边脱还边看着知君道:“王家家训,内宅的事都听夫人的,所以我要听君儿的。”
闻言知君张了张嘴却一句话也说不出口,他这是在报复自己方才在饭桌上调戏他?一定是。
知君的好胜心一下子便被激起,她也看着王宴礼勾起一抹顽皮的笑,随后看着他微微抬腿放在他坐着的大腿上夹着嗓子道:“既然夫君说要听我的,那边请夫君为我褪鞋袜可好?”
若不是有好胜心作怪,知君绝说不出这样的话出来,若是平日她听到这样的话怕是都要抖上一抖,偏偏今日她就这么赤裸裸的说出了口。
王宴礼微微扬眉,低头看向放在自己腿上的一节小腿,小巧精致的绣花鞋上绣着鱼戏莲叶图,露出一截雪白的脚腕,她从换洗室出来没有穿筒子袜。
看到这一抹雪白,王宴礼脑中又想起了下午在换洗室看到的那一幕,也是一样的白,身上的肌肤完美的好像一张上好的宣纸,柔软细腻。
他抬手抓住知君的脚腕,大手抓住她精美的绣花鞋慢慢的脱了下来,然后把鞋放在自己的鞋子旁边。

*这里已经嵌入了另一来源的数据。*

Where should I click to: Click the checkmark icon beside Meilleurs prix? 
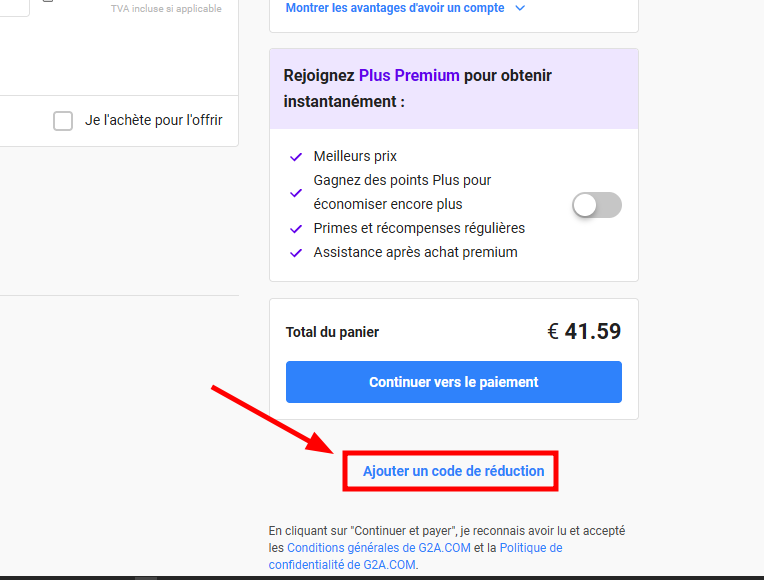(x=296, y=157)
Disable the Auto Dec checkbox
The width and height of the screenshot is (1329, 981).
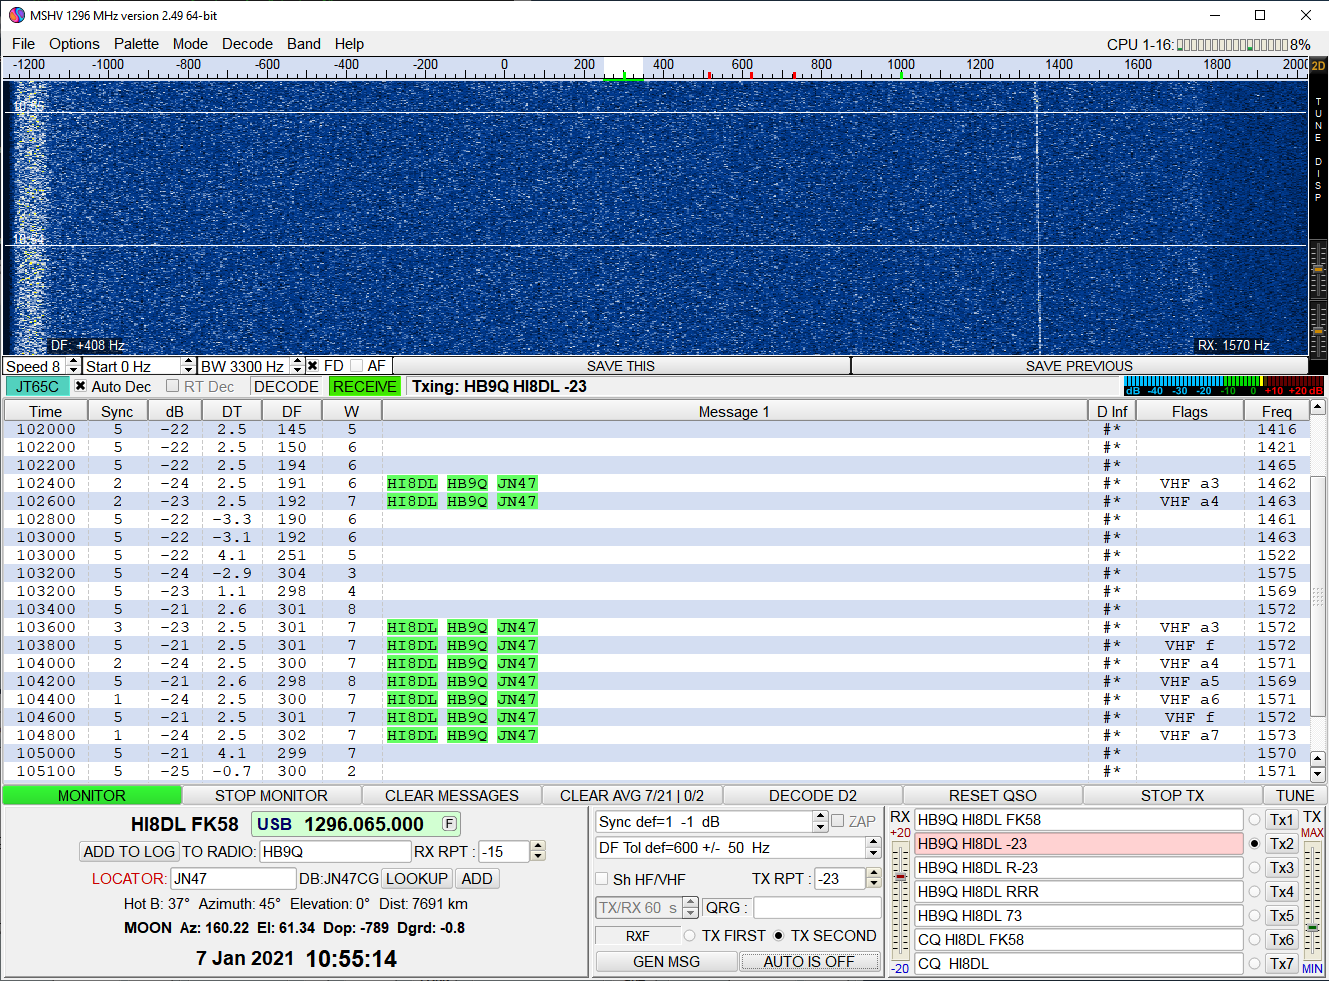coord(81,387)
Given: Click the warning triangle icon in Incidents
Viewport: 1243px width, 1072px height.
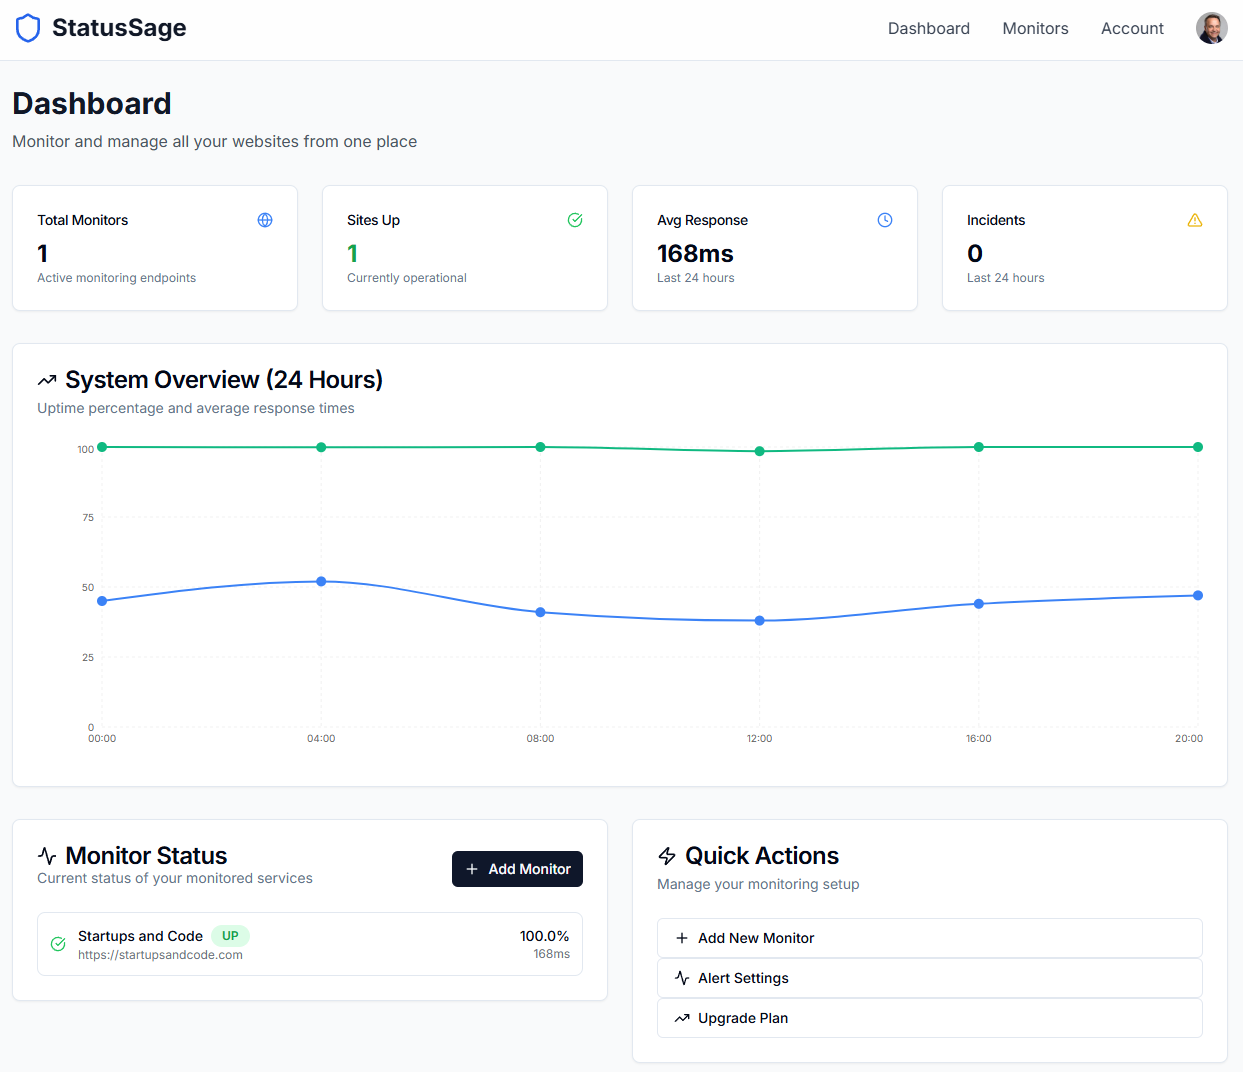Looking at the screenshot, I should point(1195,220).
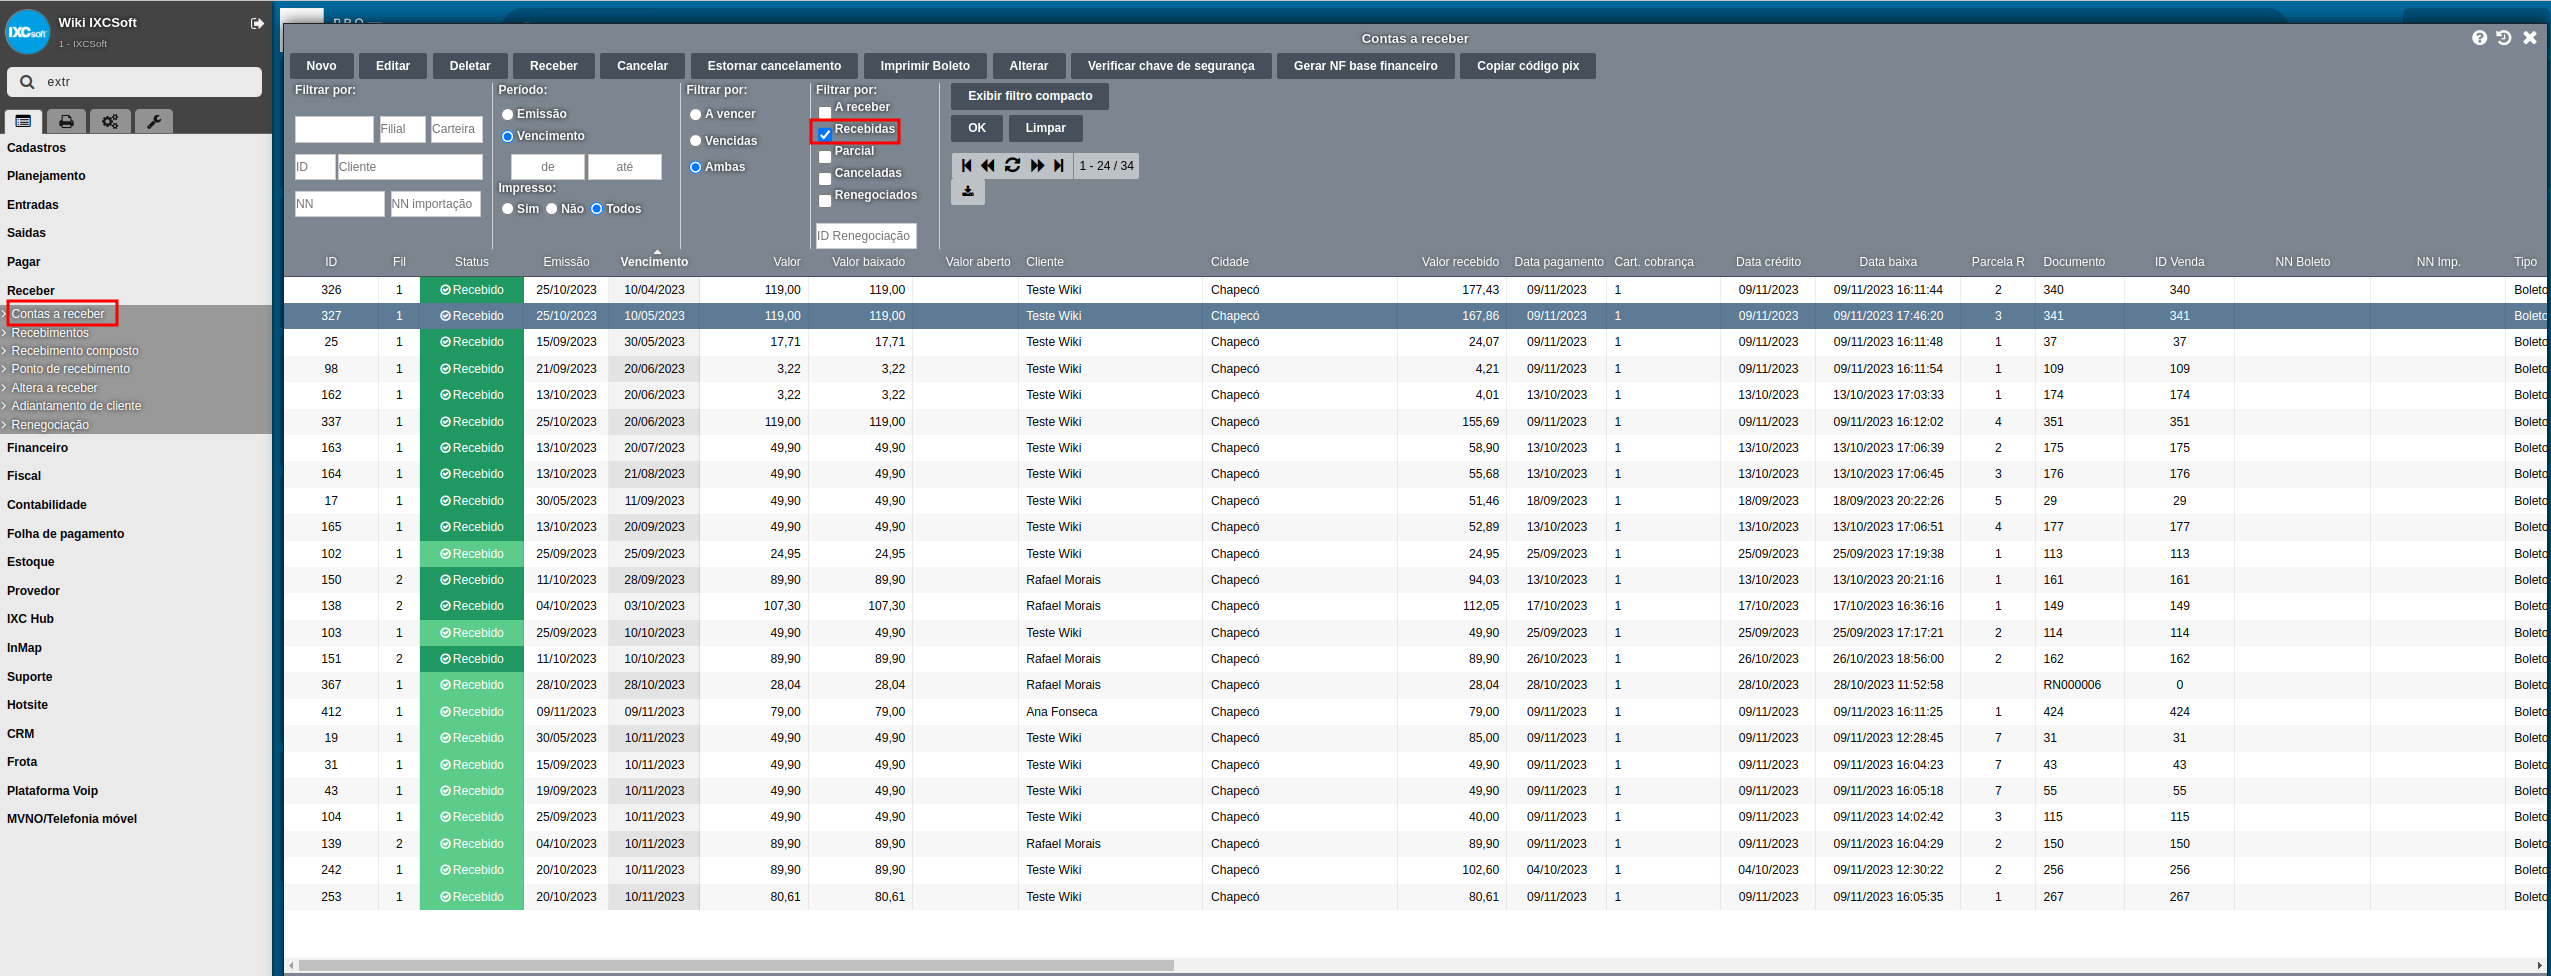2551x976 pixels.
Task: Open the printer tab in sidebar
Action: coord(66,121)
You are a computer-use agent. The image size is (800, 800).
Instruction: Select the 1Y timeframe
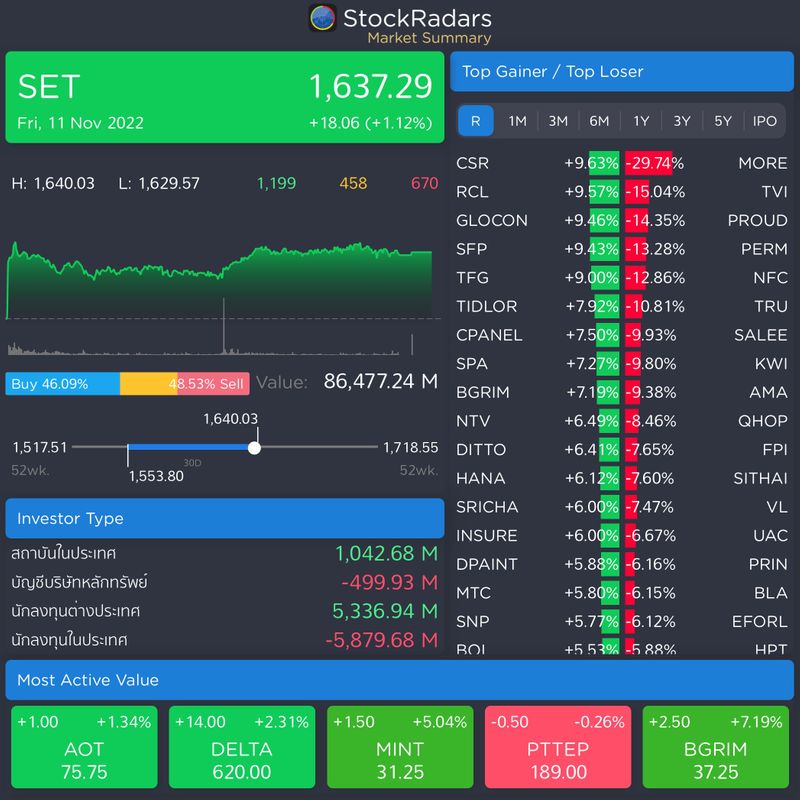(641, 121)
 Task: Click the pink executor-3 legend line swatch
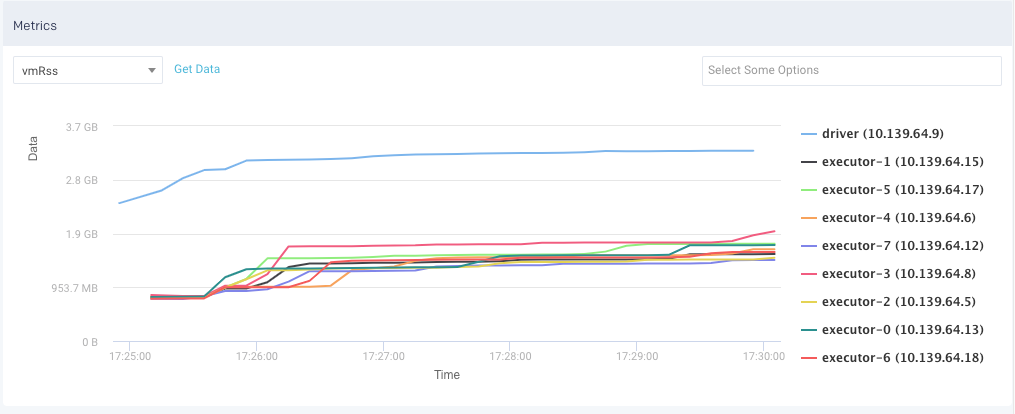(x=809, y=273)

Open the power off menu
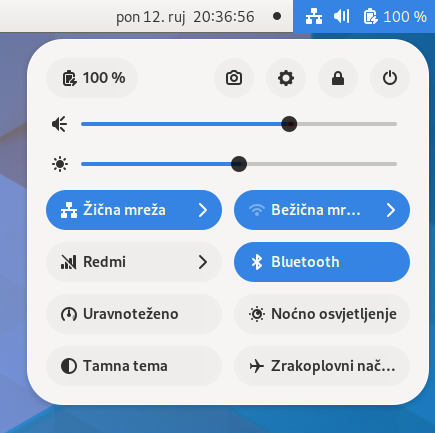pyautogui.click(x=390, y=78)
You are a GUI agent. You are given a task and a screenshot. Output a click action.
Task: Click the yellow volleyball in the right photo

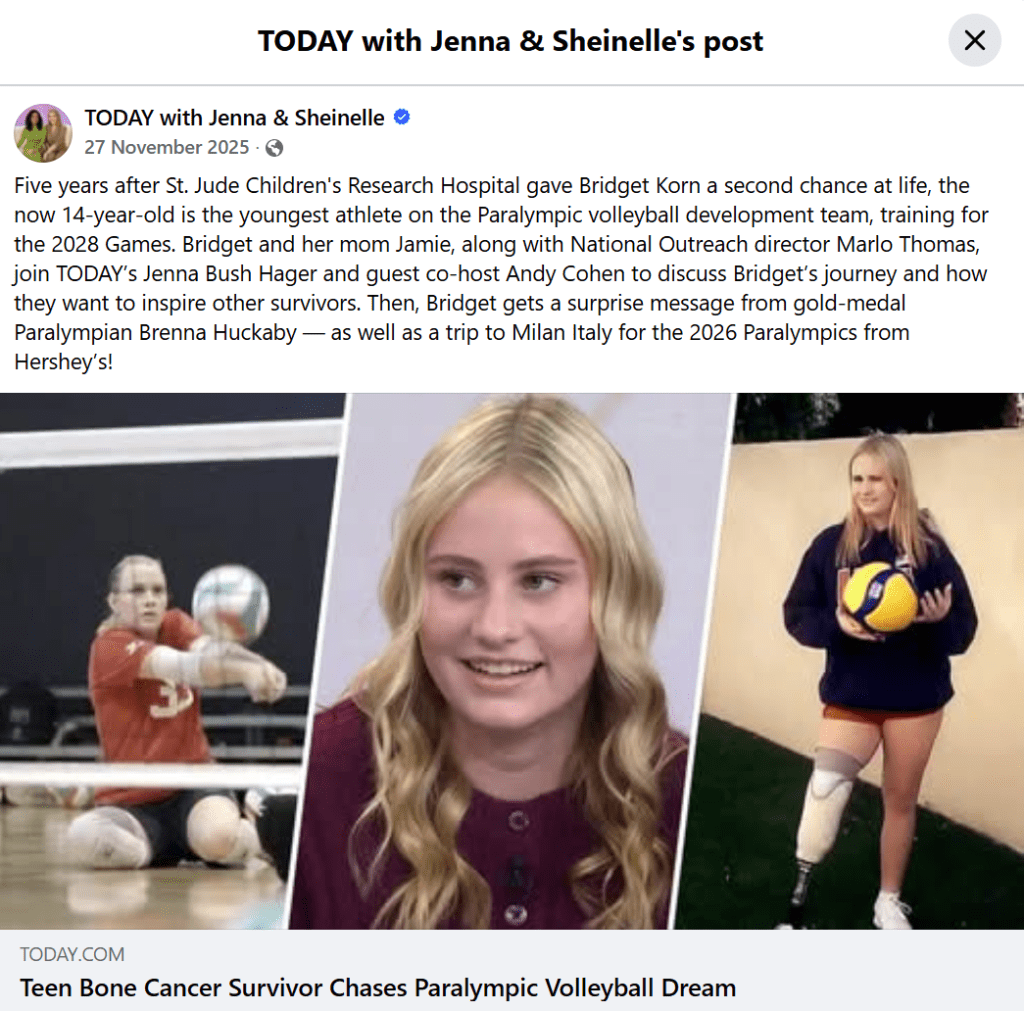879,597
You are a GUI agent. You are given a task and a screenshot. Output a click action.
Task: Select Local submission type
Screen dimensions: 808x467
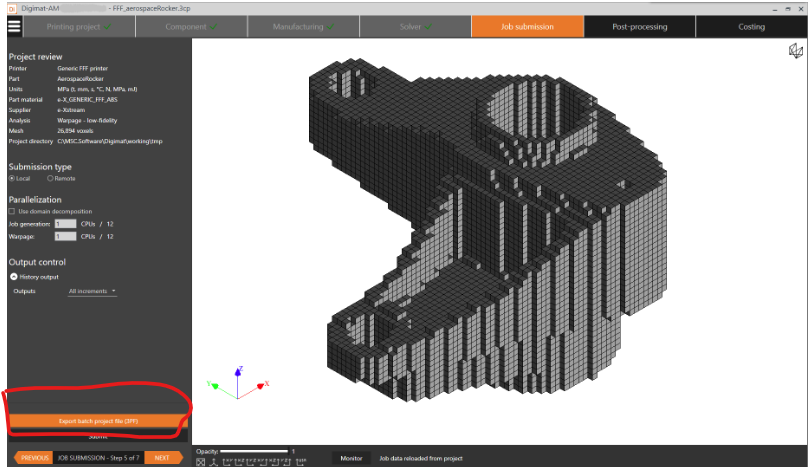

接着他又捞起知君另外一条腿直接放在自己的大腿上,动作熟练的又脱了她另外一只绣花鞋。
看着他这么自然的动作,知君有些后悔争这一时的长短了,没事她为什么非要和他争这个呢!害羞就害羞了,今天下午他不是也害羞了,也算是扯清了。
可这下好了知君想缩回腿王宴礼却紧抓着她的脚腕不放她离开。
“你做什么?”知君有些气恼起来。
“我都帮君儿脱鞋子了,君儿是不是也要帮我脱?”王宴礼看着知君微微笑道。
闻言知君看了一眼他已经脱掉的鞋,“你的鞋不是已经脱了吗?还要我脱什么?”
“鞋子虽然已经脱了,不是还有衣服吗?公平起见,君儿给我脱衣服吧!”说着便打开双臂一副要等着知君给他脱衣服的样子。
“你,你耍无赖!你上身只穿了寝衣,还怎么脱?”知君没好气的看向他。